Book by Linda J. Sax
Review by Denise Dooley
College for Creative Studies, Detroit
Are we still Raising Ophelia or is there a generation of young men being lost in Guyland? Attention grabbing publications have frequently focused how women have been shortchanged in a man’s world or, more recently, how young men are lacking motivation and losing out due to gains made by women. Men and women are different and in a more balanced effort, Sax uses the extensive data collected by the Cooperative Institutional Research Program (CIRP) to examine the differences.
The early chapters are an examination of male-female differences for students entering college utilizing data collected from the 2006 CIRP Freshman Survey, while also looking at trends in the data from the last 40 years. Use of such recent data is valuable to academic advisors currently working with the millennial generation. Some of the areas Sax examines are of particular interest to advisors, such as; academic self-confidence and engagement; psychological and physical well being; major and career aspirations. Her findings offer statistical support for what advisors are experiencing in their daily interactions with students. “Consistent with their lower ratings of emotional health, women report higher levels of stress than men, with more than twice as many women as men reporting that they frequently feel overwhelmed by all they have to do. Notably, the gender gap in feelings of stress has grown over the years.” (pp.33 - 34)
The focus moves to her main question, are men and woman are affected differently by their experiences in college? The data reviewed is slightly older, relying on the 1994 Freshman Survey and the College Student Survey completed by the same cohort, in 1998. A follow up with a more recent group would provide more valuable data. In examining areas such as personality and identity; and academic outcomes, Sax offers some insight valuable to advisors in their work with other staff and, in particular, faculty. “Knowing that women and men respond differently to their interactions with professors may enable academic advisors and psychological counselors to respond more effectively to students who are having difficulty in college, whether personally or academically.” (p 225) All advisors could benefit from reading this book, but especially those advising majors which are predominantly male or female.

Directive A =>
In the review, which survey supplies the data for the early chapters on students entering college?
Directive B =>
Retype the part of the review that starts at the words "Book by Linda" and ends after "examine the differences.".
The lines after the review aren't needed.

Dataset extract =>
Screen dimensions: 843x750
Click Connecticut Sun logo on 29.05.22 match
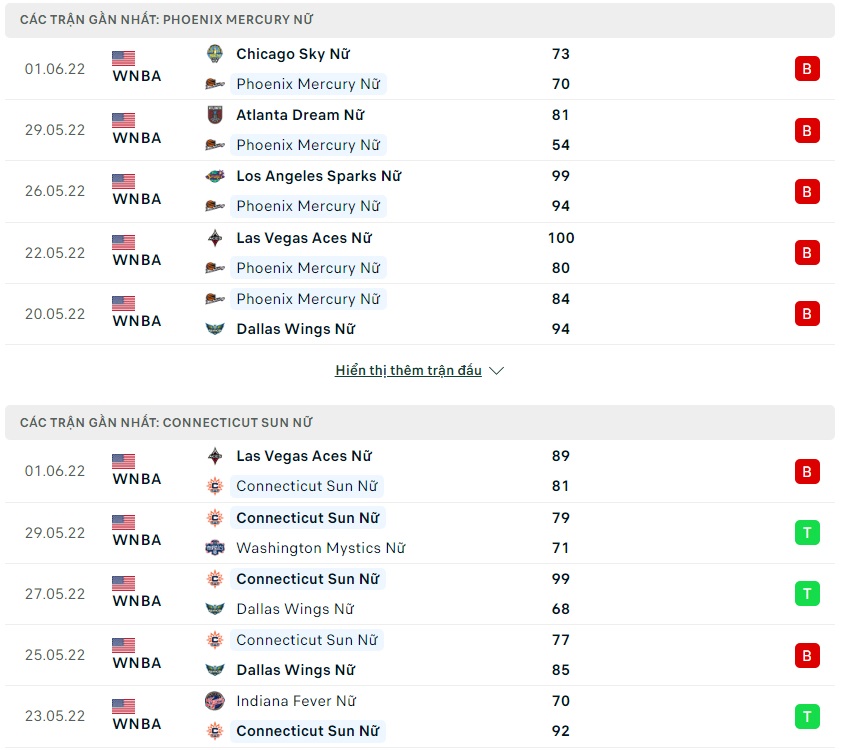click(x=215, y=518)
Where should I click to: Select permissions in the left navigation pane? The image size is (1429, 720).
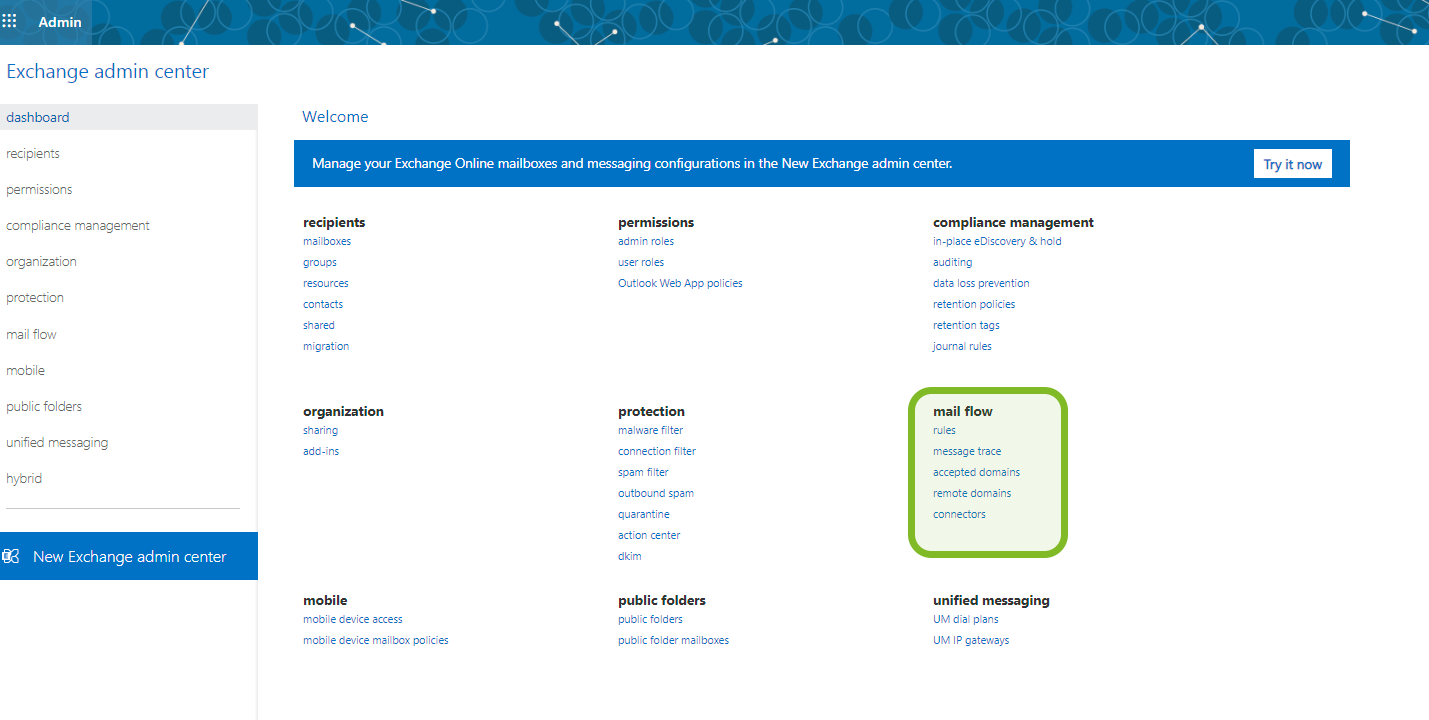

Full output A =>
The 2006 CIRP Freshman Survey.

Full output B =>
Book by Linda J. Sax
Review by Denise Dooley
College for Creative Studies, Detroit
Are we still Raising Ophelia or is there a generation of young men being lost in Guyland? Attention grabbing publications have frequently focused how women have been shortchanged in a man’s world or, more recently, how young men are lacking motivation and losing out due to gains made by women. Men and women are different and in a more balanced effort, Sax uses the extensive data collected by the Cooperative Institutional Research Program (CIRP) to examine the differences.